MeshLoc and Visual Localization using Imperfect 3D Models from the Internet，common questions

LSK0821 commented 11 months ago

Hello dear author! These two works are excellent, which is very novel for researchers working in fields related to visual localization! I would like to consult two questions as follows: Firstly, the 12 Scenes dataset is used as experimental data in MeshLoc. This dataset utilizes the RGB-D SLAM method to reconstruct a 3D model of the scene. MeshLoc makes use of the depth map obtained from the rendered model to recover the connection between the features on the query image and the 3D coordinates corresponding to the world coordinate system. So can I understood that the textures on the 3D model don't work? It is the geometric accuracy of the 3D model (e.g. point cloud depth accuracy and mesh construction method) that plays a role, as well as the method of rendering? Secondly, in the article Visual Localization using Imperfect 3D Models from the Internet, CAD models are used, which is a very novel idea! Have the authors ever thought of using NERF as a rendering to complete the image retrieval, and using imperfect models (e.g. CAD models) to complete a rough localization result, and then later using this NERF network with fixed parameters to invert and optimize the rough localization result? Looking forward to your reply! Thanks very much!

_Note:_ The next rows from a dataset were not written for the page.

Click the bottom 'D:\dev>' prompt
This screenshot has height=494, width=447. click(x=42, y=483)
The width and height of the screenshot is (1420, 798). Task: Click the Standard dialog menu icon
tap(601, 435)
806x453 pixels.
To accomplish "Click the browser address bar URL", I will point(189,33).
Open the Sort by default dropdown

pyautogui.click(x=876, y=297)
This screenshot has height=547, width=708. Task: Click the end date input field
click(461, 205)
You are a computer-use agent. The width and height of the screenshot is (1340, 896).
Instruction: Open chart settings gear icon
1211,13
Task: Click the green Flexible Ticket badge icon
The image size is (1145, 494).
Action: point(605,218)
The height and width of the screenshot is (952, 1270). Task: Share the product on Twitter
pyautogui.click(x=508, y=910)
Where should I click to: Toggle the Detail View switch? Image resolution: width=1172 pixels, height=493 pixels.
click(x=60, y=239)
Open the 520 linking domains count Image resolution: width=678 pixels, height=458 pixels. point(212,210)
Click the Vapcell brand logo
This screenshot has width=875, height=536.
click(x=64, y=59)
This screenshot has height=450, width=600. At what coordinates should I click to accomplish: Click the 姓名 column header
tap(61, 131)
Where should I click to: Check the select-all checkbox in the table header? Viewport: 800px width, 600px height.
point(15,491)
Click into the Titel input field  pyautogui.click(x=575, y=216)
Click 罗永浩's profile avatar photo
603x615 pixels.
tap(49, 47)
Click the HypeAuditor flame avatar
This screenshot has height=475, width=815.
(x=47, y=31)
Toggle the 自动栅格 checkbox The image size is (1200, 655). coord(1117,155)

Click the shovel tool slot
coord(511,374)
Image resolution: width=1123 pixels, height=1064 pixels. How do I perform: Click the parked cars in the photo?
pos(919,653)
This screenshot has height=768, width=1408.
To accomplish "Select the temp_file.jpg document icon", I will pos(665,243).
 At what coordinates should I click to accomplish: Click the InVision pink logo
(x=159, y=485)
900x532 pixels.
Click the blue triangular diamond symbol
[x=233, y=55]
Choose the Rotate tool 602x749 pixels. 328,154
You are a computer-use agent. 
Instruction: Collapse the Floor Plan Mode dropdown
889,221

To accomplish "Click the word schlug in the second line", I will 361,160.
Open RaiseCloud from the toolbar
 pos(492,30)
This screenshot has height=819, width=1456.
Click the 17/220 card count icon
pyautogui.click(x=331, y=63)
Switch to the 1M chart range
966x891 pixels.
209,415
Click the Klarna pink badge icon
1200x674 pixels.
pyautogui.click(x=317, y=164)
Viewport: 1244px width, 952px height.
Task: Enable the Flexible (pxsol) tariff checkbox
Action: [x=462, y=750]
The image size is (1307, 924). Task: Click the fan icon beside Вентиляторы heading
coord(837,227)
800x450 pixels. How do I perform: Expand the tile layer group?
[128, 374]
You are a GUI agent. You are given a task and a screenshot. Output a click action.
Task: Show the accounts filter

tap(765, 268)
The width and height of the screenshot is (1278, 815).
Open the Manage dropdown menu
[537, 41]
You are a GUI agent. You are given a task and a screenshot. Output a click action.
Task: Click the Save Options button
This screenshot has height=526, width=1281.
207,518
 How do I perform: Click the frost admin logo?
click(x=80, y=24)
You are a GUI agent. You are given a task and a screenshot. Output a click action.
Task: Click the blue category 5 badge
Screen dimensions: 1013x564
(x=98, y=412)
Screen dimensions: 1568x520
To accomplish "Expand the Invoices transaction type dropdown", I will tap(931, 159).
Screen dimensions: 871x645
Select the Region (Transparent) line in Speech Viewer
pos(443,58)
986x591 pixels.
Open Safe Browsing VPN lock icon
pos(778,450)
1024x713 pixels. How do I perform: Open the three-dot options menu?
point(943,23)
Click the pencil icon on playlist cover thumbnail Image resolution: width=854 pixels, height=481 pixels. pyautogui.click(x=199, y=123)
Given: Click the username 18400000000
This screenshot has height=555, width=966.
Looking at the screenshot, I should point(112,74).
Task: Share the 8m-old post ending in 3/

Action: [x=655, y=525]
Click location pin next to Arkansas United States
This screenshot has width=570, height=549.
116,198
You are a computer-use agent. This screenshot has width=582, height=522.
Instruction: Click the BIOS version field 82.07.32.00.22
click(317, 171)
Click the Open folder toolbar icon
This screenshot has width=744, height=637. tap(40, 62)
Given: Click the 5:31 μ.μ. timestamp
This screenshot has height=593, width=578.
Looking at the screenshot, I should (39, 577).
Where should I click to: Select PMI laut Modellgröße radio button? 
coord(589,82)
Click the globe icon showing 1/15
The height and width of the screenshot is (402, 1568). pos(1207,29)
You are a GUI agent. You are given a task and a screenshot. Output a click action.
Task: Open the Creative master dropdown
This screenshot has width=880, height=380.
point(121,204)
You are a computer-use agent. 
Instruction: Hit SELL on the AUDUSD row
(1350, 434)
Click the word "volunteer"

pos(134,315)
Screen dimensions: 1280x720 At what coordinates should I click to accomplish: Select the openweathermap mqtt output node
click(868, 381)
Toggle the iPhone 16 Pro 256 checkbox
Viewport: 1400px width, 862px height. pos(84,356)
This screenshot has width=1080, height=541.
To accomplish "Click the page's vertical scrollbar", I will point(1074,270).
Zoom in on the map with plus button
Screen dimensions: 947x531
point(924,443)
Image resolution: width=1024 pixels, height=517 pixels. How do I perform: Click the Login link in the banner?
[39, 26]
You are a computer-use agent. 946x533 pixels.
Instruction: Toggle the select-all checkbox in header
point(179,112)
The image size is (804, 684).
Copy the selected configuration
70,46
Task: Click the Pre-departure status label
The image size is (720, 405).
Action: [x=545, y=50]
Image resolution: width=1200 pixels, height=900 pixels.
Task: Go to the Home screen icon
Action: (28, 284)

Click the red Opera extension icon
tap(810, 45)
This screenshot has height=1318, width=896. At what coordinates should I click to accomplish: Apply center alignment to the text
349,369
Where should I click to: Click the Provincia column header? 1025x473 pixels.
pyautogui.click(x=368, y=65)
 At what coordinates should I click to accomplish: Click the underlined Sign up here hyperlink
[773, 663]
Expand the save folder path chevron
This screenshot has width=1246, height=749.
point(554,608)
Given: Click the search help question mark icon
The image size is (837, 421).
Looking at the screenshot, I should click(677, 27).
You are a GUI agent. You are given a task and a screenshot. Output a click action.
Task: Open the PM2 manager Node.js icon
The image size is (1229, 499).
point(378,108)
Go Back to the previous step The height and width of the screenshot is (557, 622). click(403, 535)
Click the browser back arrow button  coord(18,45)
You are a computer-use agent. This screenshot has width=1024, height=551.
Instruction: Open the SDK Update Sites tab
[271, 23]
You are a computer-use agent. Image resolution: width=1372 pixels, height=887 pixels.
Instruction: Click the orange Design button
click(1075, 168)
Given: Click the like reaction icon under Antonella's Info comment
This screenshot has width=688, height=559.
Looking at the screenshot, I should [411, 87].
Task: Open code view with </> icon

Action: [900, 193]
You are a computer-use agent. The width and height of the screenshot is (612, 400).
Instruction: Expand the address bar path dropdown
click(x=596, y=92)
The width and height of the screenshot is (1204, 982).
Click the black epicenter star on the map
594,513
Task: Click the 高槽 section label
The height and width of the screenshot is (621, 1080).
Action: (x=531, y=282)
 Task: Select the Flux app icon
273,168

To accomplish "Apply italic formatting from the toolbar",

v-pnk commented 11 months ago

Hi!

So can I understood that the textures on the 3D model don't work?

We also show the results for rendered images in the supplementary (see page 27 in the ArXiv version). They are a bit worse than the rendered images. Yes, both the accuracy of the 3D model and the rendering method have their influence on the results. From the experiments on the Aachen dataset (see pages 25 and 26), we observed that the quality of the geometry is not as significant as the details in the model colors (colored per vertex vs. textures).

Have the authors ever thought of using NERF as a rendering to complete the image retrieval, and using imperfect models (e.g. CAD models) to complete a rough localization result, and then later using this NERF network with fixed parameters to invert and optimize the rough localization result?

Yes, using NeRFs is an obvious next step, as the MeshLoc pipeline can work with any renderable representation and the pipeline would probably benefit from the ability of NeRF to render photo-realistic images. We did not do any work in the direction of NeRF inversion. We will be happy to see how well that works if you plan to publish such a method!

LSK0821 commented 11 months ago

Hello, thank you for your reply, I am very pleased!

I'm very sorry for the confusion caused by my description of the problem! After my careful reading of Meshloc, my understanding is that if there is a database image with known poses, the only role of the dense model is rendering to provide a depth map that recovers the 3D coordinates of the query image features. Is this understanding correct?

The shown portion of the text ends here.